# Help Please! Evaluating Job Offer/Living Expenses in Dubai



## nezrin (Aug 6, 2015)

Hi everyone! 

I just recently received an offer to transfer jobs from my current role here in Chicago to one in our Dubai office. Same company, just transferring office. I am a Vice President in Public Relations and work at a PR agency. I have around 10 years of experience. 

The package is for two years and includes the following: 

35,000 AED P/M
1 one-way ticket for me and my husband 
My residency visa 
Health insurance for me and my husband 
1 round trip tricket back to chicago each year 
$2,000 USD in relocation expenses
4 weeks paid housing in a furnished apt 
Contract is a minimum of 2 years 

My husband will need to find a job, so will this be enough to cover us each month until he is able to find one? The relocation costs seem low, however i'm trying to decide what to ship and take with vs. putting in storage. Are furnished apts expensive? I also have a small dog that we are going to bring. Would love your help please, it's so stressful trying to figure out what will be enough as well as what to take/leave. 

Thanks in advance!!!


----------



## Nursemanit (Jul 10, 2015)

Just to give you an Idea you will spend more than 2k importing your pet . ( I am spending 3 K and doing it myself to bring in 2 cats) You should get at least 5,000. 

Shipping a 1 BR from the US will be minimum 5K in shipping . 

35 AED a month is OK to get a 1 BR apt ( marina , JLT) - it may be tight if you need a 2 BR in the marina . 

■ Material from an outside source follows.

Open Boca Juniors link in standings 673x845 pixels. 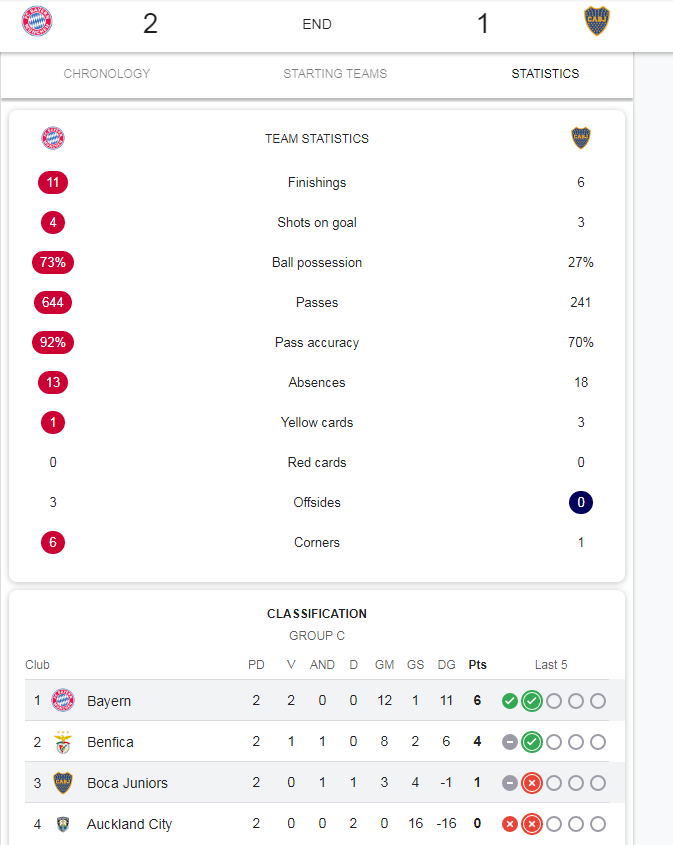127,783
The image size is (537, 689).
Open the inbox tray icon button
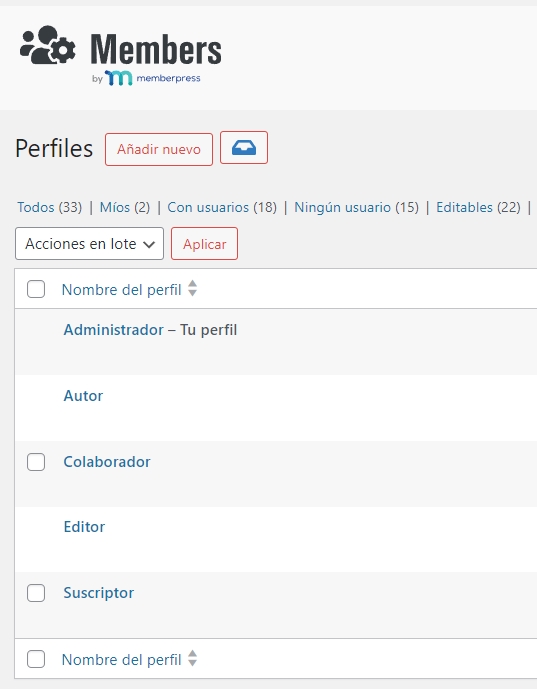point(244,148)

The round trip ticket should be to a place in the US of your choosing . If it is only chicago and you have to work then it is not a perk but an expected expense that an employer would pay. 

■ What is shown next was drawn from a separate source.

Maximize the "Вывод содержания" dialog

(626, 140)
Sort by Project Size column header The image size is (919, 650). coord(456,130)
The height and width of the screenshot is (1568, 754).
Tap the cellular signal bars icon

The others will chime in if you will be allowed to sponsor your husband .


----------



## MNKhawaja (Aug 9, 2015)

Hello, if you are inquiring whether your all inclusive AED 35k monthly salary is enough for two adults and a dog to survive on, you are in a pretty comfortable position. Ofcourse it all depends on how luxurious a lifestyle you expect but to put things into perspective:

- 2 bed unfurnished villa in theSprings (AED 10k per month). If you are looking for an apartment, again depends on the area. There is not a great deal of difference in rent for furnished vs unfurnished. You could flex to AED 12k per month for an apartment in a popular area e.g. JBR.
- DEWA/utilities/satellite tv (AED 3k per month)
- Food/groceries (AED 5k per month)
- Car (AED 2.5k per month)

which leaves you with approx. approx. 14.5k per month to spend on going out/luxuries etc. if you want a full time maid, factor in approx. another AED 2.2k per month (inclusive of salary and annual visa/renewal costs) 

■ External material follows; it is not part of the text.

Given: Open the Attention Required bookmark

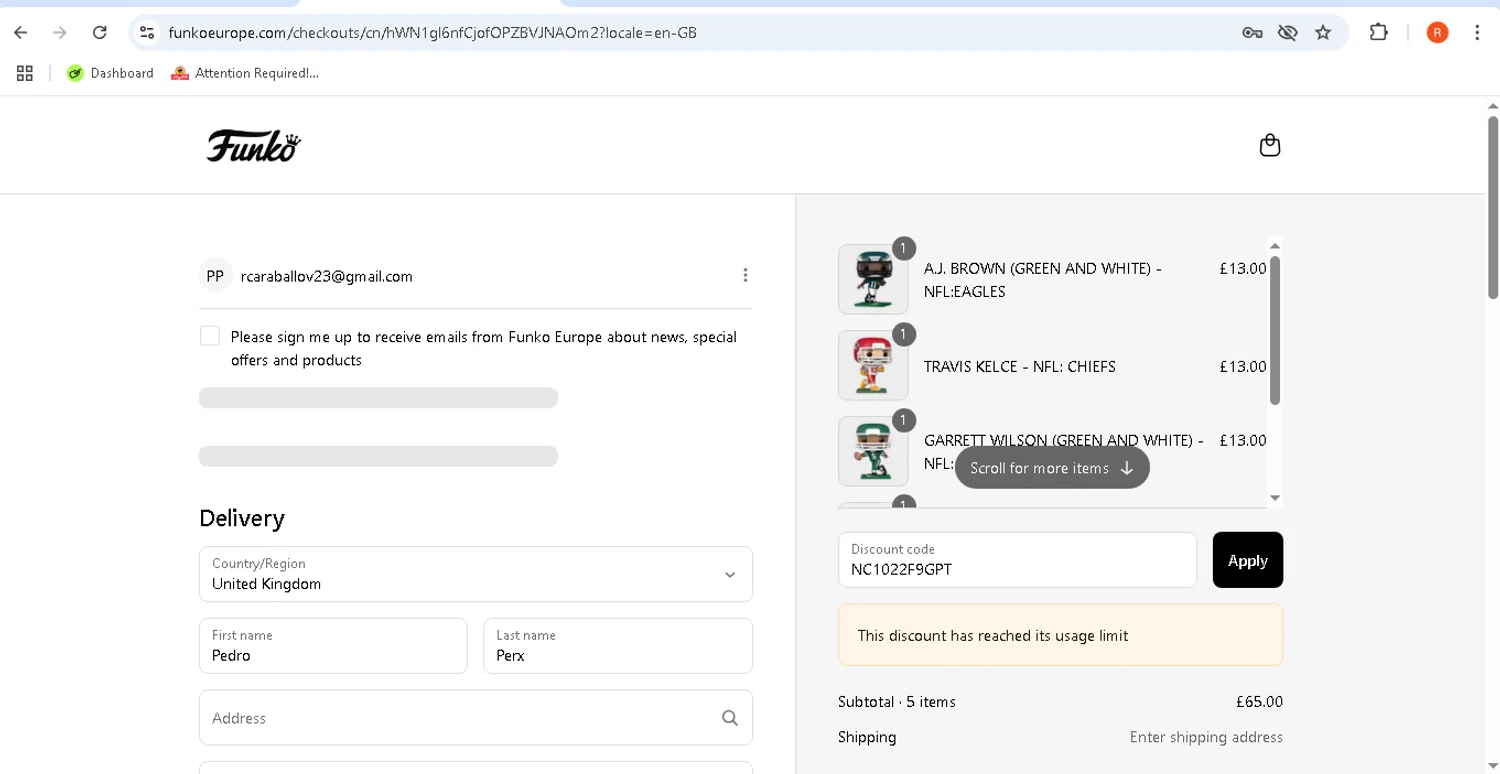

re: what to bring with you, there are plenty of reasonable priced furniture shops here (as well as expensive ones). I would say bring what is dear to you and leave behind anything you can easily find/replace.

Hope that helps


----------



## Stevesolar (Dec 21, 2012)

MNKhawaja said:


> I would say bring what is dear to you and leave behind anything you can easily find/replace.


Hi,
We did the opposite.
Our best stuff stayed at home - could get lost or damaged in transit and difficult to repatriate if contract is terminated quickly (as often happens here).
Cheers
Steve


----------



## TallyHo (Aug 21, 2011)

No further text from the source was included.